→ Work request: Up to and including the line with "Screen dimensions: 835x470", repeat every line of the listing exactly, beginning at the first.

→ Extracted information:
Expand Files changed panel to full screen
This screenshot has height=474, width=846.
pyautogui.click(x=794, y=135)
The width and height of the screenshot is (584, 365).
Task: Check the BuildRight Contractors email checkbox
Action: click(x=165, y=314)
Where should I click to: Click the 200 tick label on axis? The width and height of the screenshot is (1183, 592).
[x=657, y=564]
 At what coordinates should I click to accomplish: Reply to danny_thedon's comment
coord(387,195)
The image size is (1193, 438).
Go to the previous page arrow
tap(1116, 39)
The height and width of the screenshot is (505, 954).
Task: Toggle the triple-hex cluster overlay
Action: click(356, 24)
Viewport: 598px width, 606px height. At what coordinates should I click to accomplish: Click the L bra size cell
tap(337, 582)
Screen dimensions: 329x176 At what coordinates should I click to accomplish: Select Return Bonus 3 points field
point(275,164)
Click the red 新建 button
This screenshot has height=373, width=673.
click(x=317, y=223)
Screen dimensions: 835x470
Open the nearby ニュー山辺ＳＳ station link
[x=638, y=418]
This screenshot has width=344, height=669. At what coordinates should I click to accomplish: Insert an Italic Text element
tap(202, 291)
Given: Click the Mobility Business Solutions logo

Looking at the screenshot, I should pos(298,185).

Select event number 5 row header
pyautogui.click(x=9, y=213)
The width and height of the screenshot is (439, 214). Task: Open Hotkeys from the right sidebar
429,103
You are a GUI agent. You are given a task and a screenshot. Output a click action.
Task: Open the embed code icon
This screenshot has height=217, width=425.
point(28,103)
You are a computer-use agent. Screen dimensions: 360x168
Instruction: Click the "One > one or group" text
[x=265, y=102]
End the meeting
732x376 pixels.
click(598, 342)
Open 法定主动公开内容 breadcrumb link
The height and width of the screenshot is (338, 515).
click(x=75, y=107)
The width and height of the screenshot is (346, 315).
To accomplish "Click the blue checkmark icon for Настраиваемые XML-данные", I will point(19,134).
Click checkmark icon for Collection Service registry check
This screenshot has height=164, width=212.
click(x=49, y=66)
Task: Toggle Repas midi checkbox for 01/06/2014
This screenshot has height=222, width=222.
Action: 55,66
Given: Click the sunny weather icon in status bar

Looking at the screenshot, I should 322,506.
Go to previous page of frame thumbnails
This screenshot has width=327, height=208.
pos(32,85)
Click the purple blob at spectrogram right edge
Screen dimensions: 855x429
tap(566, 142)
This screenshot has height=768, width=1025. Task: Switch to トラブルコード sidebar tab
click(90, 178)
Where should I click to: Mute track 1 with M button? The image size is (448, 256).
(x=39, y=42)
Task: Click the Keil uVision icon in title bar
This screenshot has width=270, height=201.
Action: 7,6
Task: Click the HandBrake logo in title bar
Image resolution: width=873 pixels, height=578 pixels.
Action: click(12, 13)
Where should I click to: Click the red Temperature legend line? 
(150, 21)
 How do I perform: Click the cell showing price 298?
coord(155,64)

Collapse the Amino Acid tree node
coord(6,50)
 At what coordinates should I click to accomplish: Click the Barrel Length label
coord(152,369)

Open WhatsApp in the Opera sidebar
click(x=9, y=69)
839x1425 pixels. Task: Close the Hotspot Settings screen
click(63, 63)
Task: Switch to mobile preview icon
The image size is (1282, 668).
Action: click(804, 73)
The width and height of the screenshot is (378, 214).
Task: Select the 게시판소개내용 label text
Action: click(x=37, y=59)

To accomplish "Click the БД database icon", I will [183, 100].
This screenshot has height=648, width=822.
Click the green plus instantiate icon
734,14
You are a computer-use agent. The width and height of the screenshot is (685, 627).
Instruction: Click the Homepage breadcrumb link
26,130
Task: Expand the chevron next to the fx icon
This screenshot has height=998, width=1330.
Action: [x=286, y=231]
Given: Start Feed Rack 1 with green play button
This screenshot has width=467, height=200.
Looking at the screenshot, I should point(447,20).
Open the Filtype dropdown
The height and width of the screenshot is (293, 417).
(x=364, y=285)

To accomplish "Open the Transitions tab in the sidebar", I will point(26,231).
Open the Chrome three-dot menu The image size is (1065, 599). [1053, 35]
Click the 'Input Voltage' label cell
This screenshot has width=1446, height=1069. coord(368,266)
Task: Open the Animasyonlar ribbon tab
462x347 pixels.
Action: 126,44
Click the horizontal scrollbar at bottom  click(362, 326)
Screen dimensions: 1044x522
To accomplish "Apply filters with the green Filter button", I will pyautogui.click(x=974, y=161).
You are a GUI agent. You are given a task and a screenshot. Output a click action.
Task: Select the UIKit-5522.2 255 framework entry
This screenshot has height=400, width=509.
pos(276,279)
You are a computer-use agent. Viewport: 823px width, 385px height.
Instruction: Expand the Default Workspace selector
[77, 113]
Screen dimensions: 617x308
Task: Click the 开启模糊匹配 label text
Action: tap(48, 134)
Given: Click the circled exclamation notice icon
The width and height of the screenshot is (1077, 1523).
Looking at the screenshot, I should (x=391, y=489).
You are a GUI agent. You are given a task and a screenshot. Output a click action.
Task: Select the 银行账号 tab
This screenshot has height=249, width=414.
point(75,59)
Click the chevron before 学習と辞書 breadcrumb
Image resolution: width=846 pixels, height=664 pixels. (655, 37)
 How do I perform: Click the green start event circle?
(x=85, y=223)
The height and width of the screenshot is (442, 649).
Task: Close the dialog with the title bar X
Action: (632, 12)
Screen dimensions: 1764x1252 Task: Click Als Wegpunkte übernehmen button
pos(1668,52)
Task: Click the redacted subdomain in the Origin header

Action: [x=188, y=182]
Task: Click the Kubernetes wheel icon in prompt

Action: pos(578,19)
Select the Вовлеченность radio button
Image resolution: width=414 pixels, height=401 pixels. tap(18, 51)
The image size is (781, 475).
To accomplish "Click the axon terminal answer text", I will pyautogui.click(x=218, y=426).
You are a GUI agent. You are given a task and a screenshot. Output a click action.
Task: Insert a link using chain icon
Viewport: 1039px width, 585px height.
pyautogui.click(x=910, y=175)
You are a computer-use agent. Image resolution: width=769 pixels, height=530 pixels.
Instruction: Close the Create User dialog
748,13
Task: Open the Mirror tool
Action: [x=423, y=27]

→ Expected answer:
Expand Files changed panel to full screen
This screenshot has height=474, width=846.
pyautogui.click(x=794, y=135)
The width and height of the screenshot is (584, 365).
Task: Check the BuildRight Contractors email checkbox
Action: click(x=165, y=314)
Where should I click to: Click the 200 tick label on axis? The width and height of the screenshot is (1183, 592).
[x=657, y=564]
 At what coordinates should I click to accomplish: Reply to danny_thedon's comment
coord(387,195)
The image size is (1193, 438).
Go to the previous page arrow
tap(1116, 39)
The height and width of the screenshot is (505, 954).
Task: Toggle the triple-hex cluster overlay
Action: click(356, 24)
Viewport: 598px width, 606px height. At what coordinates should I click to accomplish: Click the L bra size cell
tap(337, 582)
Screen dimensions: 329x176 At what coordinates should I click to accomplish: Select Return Bonus 3 points field
point(275,164)
Click the red 新建 button
This screenshot has height=373, width=673.
click(x=317, y=223)
Screen dimensions: 835x470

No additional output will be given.